## START Source records

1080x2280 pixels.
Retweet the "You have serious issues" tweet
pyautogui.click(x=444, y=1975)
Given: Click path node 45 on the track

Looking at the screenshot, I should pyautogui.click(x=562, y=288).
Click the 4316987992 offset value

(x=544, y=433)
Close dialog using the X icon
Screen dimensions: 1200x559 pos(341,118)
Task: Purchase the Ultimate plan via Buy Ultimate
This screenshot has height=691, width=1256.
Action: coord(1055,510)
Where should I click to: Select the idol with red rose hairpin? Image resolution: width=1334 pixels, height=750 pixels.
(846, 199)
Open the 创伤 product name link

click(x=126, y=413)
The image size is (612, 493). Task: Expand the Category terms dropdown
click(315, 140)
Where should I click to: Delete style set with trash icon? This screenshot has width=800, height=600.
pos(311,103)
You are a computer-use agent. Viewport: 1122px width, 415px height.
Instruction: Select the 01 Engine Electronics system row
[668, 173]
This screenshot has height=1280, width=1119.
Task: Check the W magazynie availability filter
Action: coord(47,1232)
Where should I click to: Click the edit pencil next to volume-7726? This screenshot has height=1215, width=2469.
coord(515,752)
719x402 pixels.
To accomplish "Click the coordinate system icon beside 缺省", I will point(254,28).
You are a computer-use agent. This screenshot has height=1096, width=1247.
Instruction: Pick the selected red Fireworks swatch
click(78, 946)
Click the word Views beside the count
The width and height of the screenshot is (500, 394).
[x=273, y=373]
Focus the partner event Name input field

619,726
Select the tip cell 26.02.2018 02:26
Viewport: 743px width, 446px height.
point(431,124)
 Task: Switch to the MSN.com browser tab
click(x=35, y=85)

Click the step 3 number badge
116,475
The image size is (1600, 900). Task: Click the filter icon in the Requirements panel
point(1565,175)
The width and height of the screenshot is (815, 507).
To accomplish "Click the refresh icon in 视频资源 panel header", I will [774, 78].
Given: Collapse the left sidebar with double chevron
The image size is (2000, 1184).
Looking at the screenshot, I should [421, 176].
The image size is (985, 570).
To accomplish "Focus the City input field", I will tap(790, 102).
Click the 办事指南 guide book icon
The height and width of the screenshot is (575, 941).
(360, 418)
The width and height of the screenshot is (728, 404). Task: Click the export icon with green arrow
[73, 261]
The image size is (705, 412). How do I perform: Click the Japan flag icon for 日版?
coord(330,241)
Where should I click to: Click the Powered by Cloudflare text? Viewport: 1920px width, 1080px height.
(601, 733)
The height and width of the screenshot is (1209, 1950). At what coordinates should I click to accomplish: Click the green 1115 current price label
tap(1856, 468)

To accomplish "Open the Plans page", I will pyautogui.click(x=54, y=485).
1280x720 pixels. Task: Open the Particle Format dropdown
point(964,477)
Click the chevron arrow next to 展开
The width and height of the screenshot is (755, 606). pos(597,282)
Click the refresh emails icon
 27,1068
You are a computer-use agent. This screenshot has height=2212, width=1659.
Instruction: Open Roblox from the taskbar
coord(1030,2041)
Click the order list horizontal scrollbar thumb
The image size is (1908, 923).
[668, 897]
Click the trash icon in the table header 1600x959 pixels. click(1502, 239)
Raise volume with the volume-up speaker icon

## END Source records

Retype the rows from the line containing "Task: Purchase the" through the line containing "click(315, 140)", with both lines included, keeping every character as it is.

Expected answer:
Task: Purchase the Ultimate plan via Buy Ultimate
This screenshot has height=691, width=1256.
Action: coord(1055,510)
Where should I click to: Select the idol with red rose hairpin? Image resolution: width=1334 pixels, height=750 pixels.
(846, 199)
Open the 创伤 product name link

click(x=126, y=413)
The image size is (612, 493). Task: Expand the Category terms dropdown
click(315, 140)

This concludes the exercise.